Sally Houghton of the Plastic Recycling Corporation of California spoke of the “great appetite” to become involved in the post-consumer resin (PCR) market in order to achieve mandated recycled contents. However, she also highlighted the possibility that recycled material procurement problems may persuade some companies to pay the taxes on virgin use rather than engage in the PCR market.

Moderating the discussion on price developments, Max Craipeau of China-based Greencore Resources Ltd pointed out that the larger brands are signing recycled material supply contracts for the next two years, thus making it difficult for smaller players to enter the market. Mr Victory agreed that some businesses are likely to struggle to obtain the supplies needed to meet their own sustainability targets.
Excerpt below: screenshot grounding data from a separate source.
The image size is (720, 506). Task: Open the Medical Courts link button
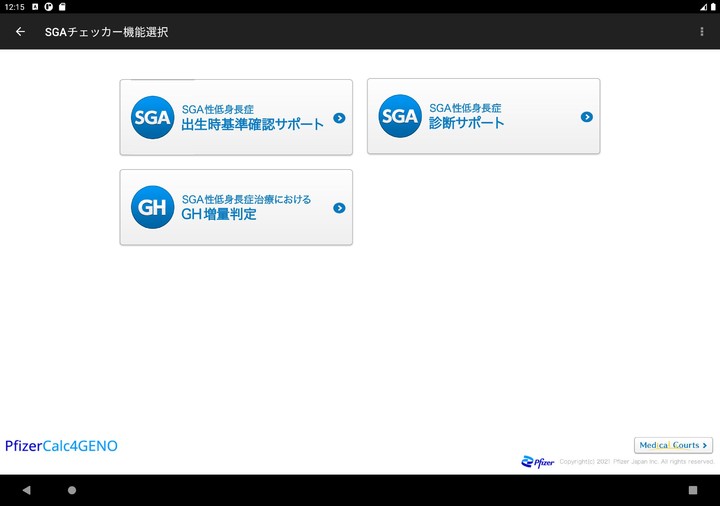click(x=673, y=445)
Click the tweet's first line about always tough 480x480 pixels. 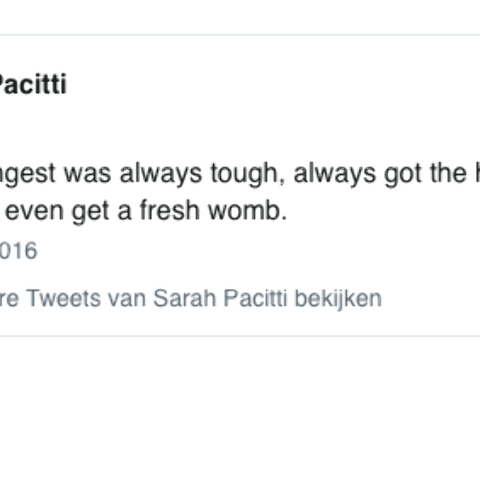[x=240, y=174]
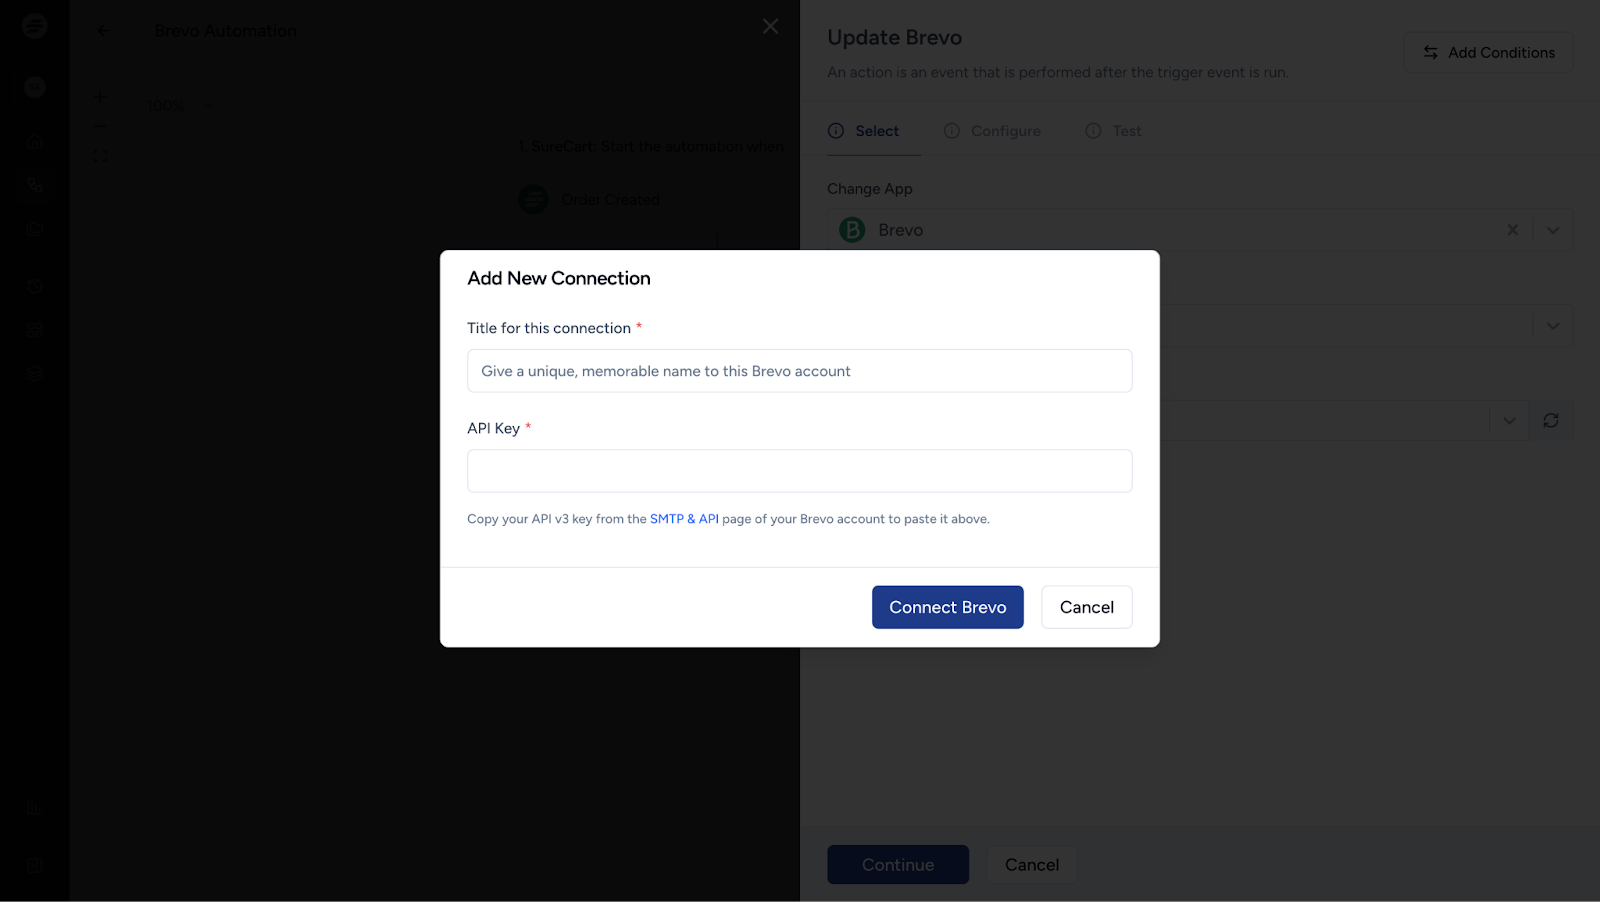1600x902 pixels.
Task: Switch to the Configure tab
Action: [992, 131]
Regarding the energy crisis, the Chinese government’s order to curb electricity usage in many parts of the country has led to higher costs and shorter operating hours for a significant proportion of plants. When also considering the impact of rising logistics costs and environmental pressures, Executive President of the China Sustainable Plastics Association Dr Steve Wong of Fukutomi Recycling Ltd anticipated that recycled material prices will “go higher and higher”.

Logistics expert Theo van Ravesteyn, Non-Executive Chairman of MSC Nederland, acknowledged the “unprecedented” disruption to supply chains. Freight movement issues are particularly acute at ports where the time gap between anchoring vessels and unloading containers can be up to 12 days, not least because of worker and truck driver shortages. Two out of three ships worldwide are now suffering delays to their schedules.

Asked by Mr Alssema about potential freight rate developments, the guest speaker predicted a return to more normal differentials between contract and spot rates in 2022, with the latter likely to ease.